═══ GIVEN RECORDS
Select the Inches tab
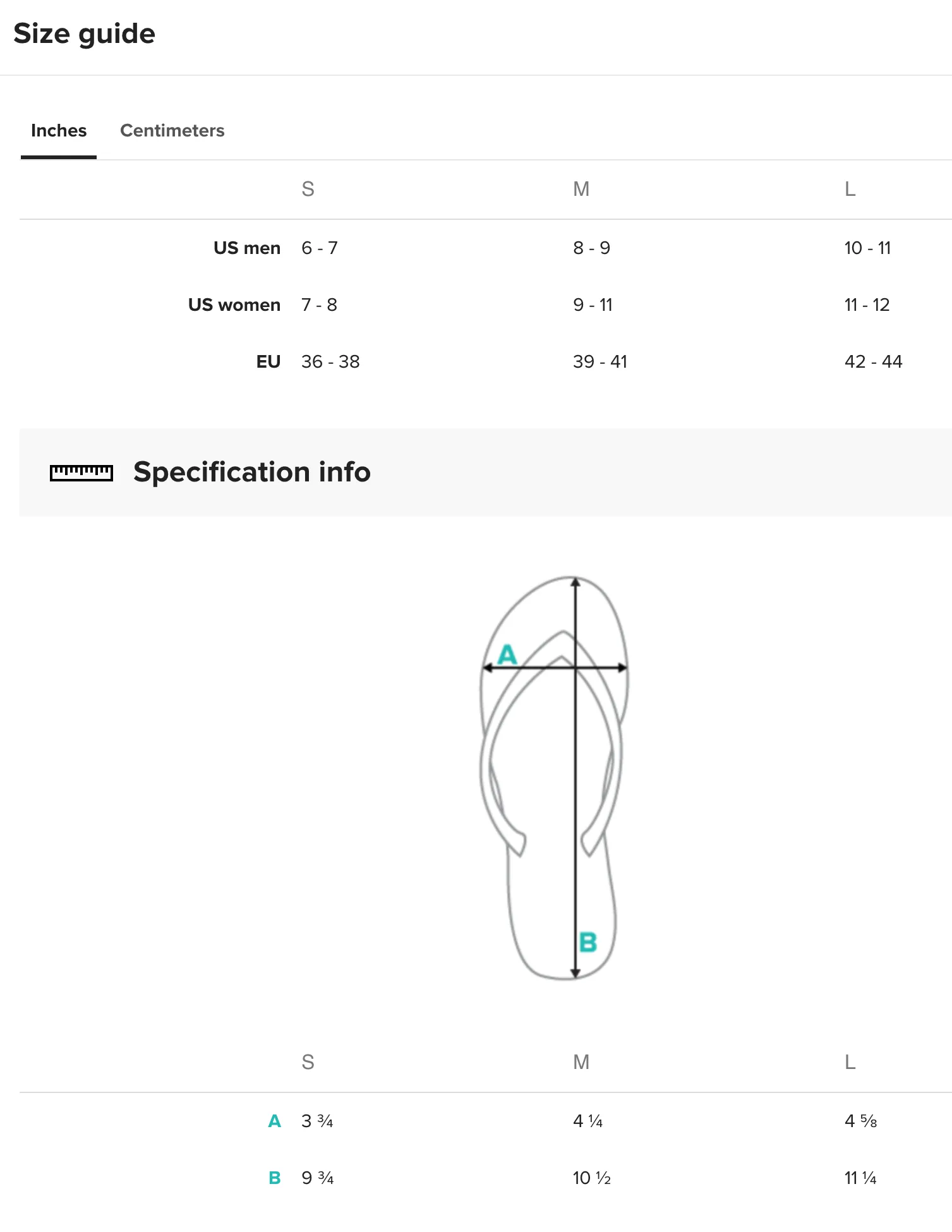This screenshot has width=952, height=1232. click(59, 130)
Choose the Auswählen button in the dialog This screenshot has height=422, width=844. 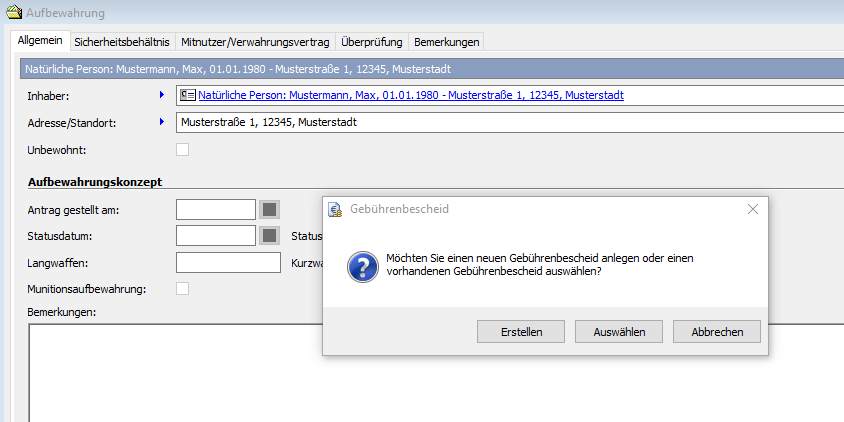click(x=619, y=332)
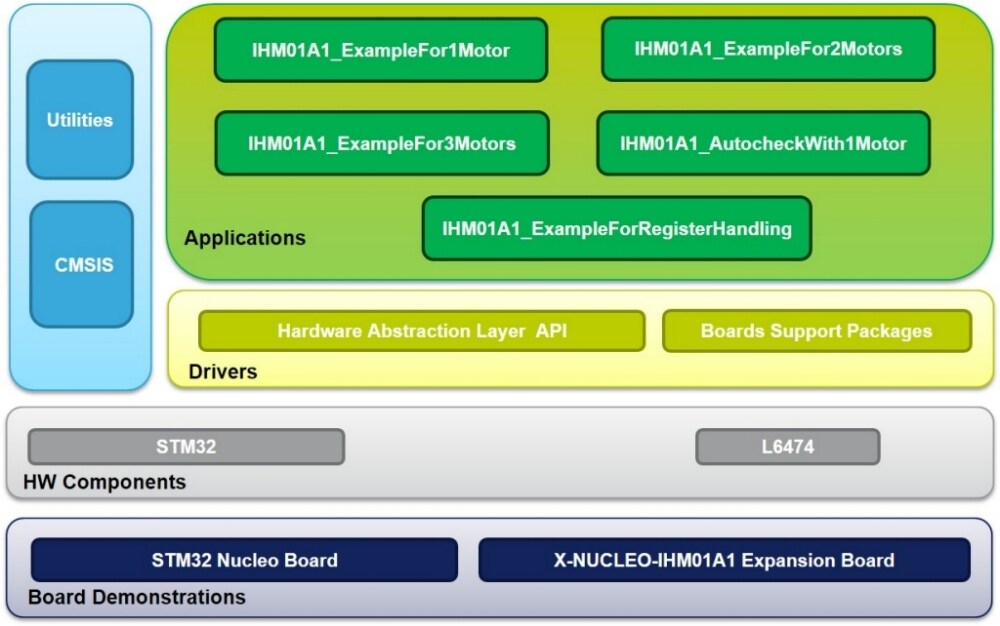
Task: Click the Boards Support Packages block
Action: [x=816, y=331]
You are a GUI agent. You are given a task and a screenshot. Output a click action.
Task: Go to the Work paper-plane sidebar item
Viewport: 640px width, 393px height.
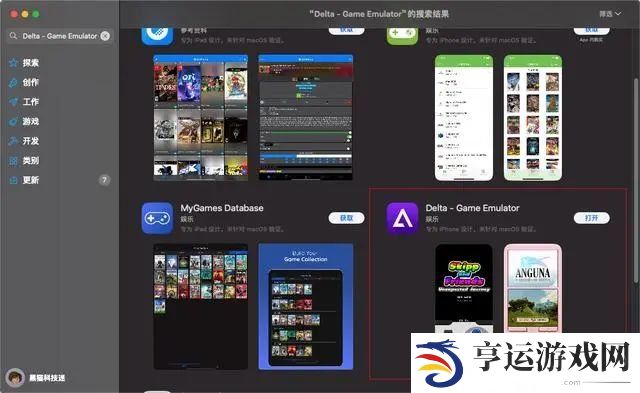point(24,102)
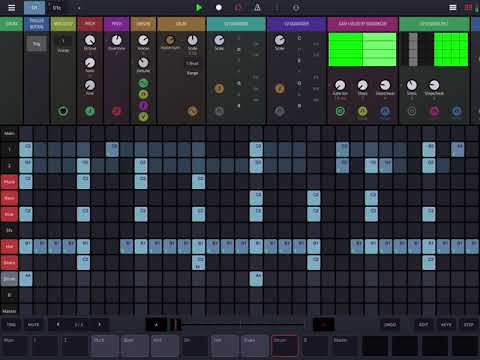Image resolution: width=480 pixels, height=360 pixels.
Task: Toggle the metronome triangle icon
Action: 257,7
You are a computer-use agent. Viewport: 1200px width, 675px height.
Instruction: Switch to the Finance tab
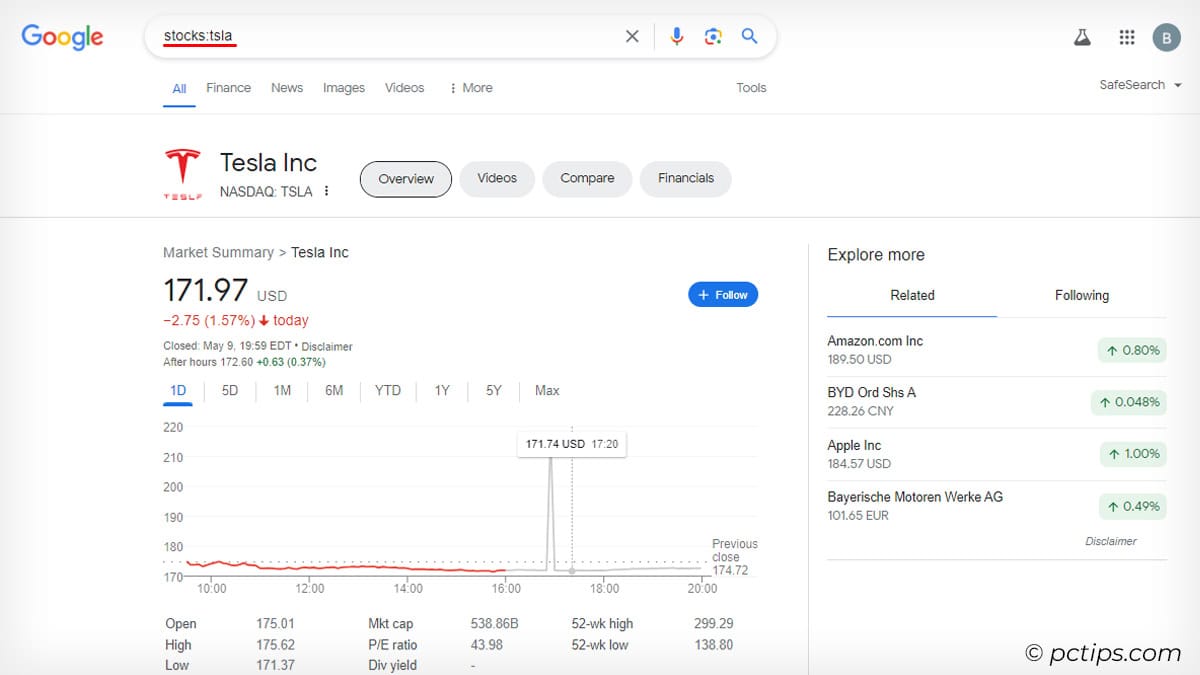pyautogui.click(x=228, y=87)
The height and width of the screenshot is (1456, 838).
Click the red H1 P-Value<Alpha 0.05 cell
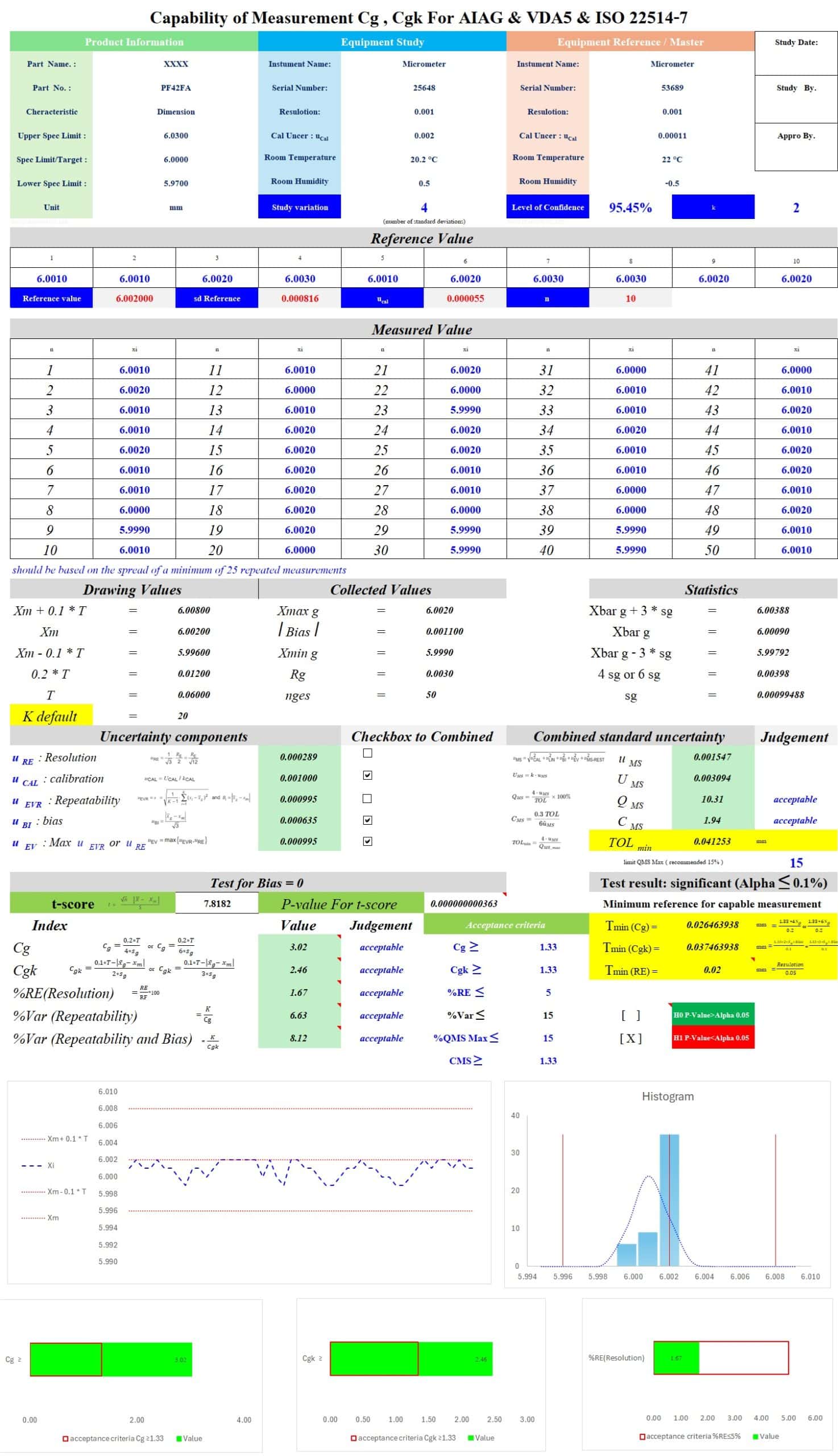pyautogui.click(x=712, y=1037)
══════
▸ **WHAT YOU SHOULD DO**
Locate "Instruction: Switch to the Finance tab" in the entries above. Copy, exactly and only, the lines from that line to the end, leaving out the pictures.

▸ **EXPECTED OUTPUT**
Instruction: Switch to the Finance tab
pyautogui.click(x=228, y=87)
The height and width of the screenshot is (1456, 838).
Click the red H1 P-Value<Alpha 0.05 cell
pyautogui.click(x=712, y=1037)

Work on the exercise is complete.